The confrontation is between a lifeless universe and the universe of life and its abundant flow of inexhaustible richness and essential joy. In India one finds this vision in the great poetry of Tagore. It is the field of Kurukshetra on which we find ourselves, Kapilaji. In the West I believe we must say that the Bollingen Foundation first published seminal books centering round the Jungian contribution to the wider field of the excluded ‘learning of the Imagination’. Temenos is one of those small ‘pockets’ to which you have just referred, and I myself am holding on until someone better able to carry the torch forward appears. We are fortunate at least that our future king has engaged himself in openly proclaiming spiritual values. Here at the Indira Gandhi National Centre for the Arts you are, as you said at the outset, planting trees, and as I hope banyans with many roots and branches.
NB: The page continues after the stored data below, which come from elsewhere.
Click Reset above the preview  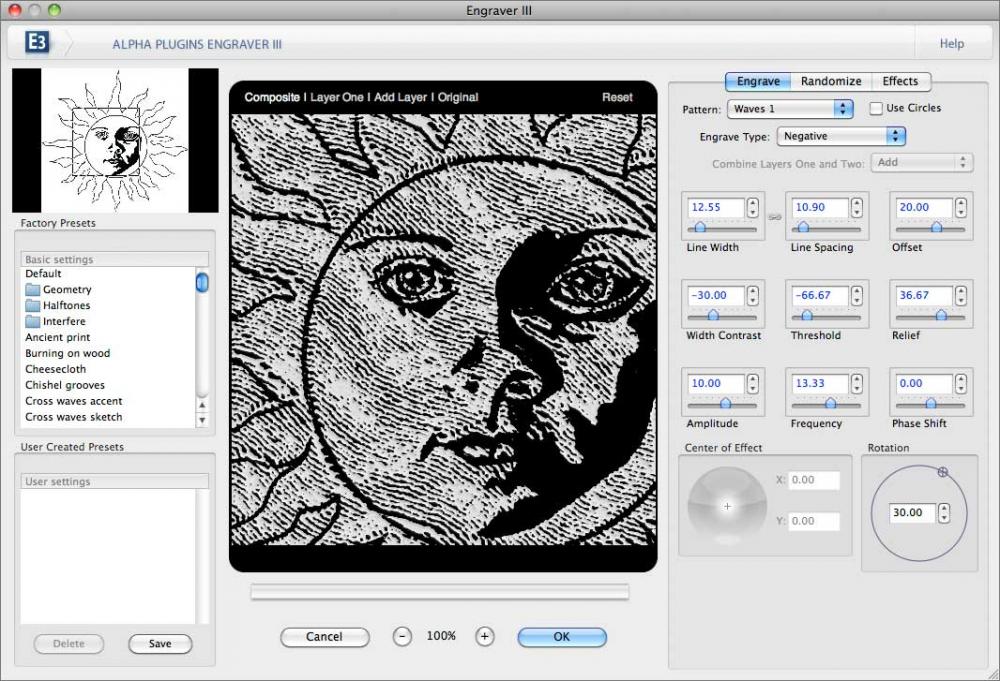[x=617, y=98]
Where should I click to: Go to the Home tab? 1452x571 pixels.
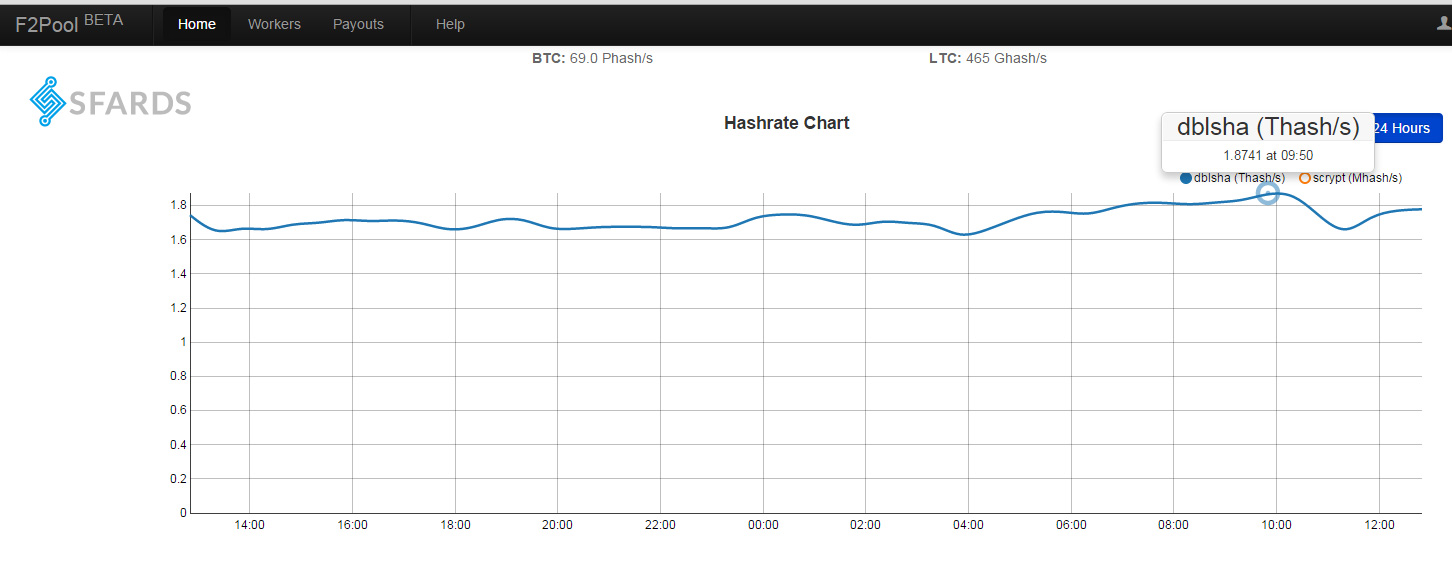click(x=197, y=24)
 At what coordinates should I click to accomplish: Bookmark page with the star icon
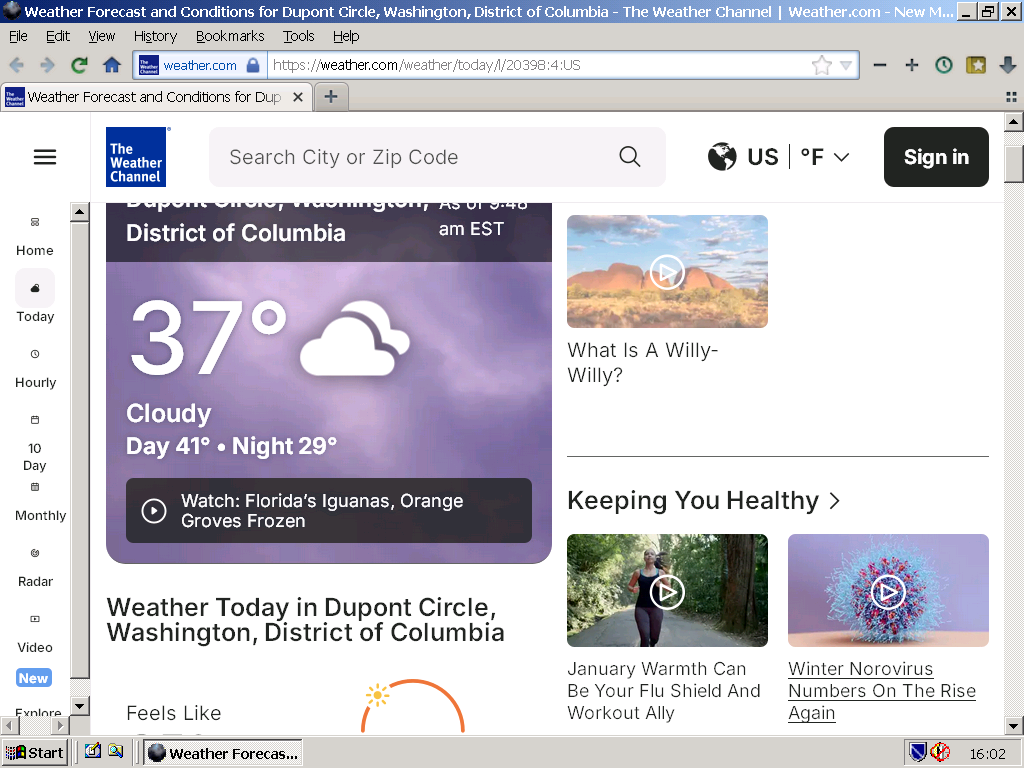(x=821, y=65)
You are publishing seminal works of sacred knowledge, and also supporting the living arts. Your conferences seem to have taken up from the Eranos conferences at Ascona and from the Bollingen series of books the responsibility for the dissemination of knowledge in this decade. I believe your great work is important not only for India but for the whole world of learning. It is a universal work you are doing. I believe that the time may have come when the learned world will have to study not Greek but Sanskrit as the language of knowledge. In my old age I wish I might spare some time to make a start. I must however say that the world may collapse but that the three Platonic values of the Good, the True and the Beautiful –Shivam Satyam Sundaram always remain and we must always proclaim them.

Kapila Vatsyayan: Kathleen, I don’t think I have words to really thank you for being here. The fact that there are people like you and great things are being done through you, is of immense value and gives one strength. It is of supreme value and I believe the world knows that your work will live. I don’t remember who it was who said that in the dark don’t complain but light a candle. My own candle is very small and flickering, but fortunately, still burning.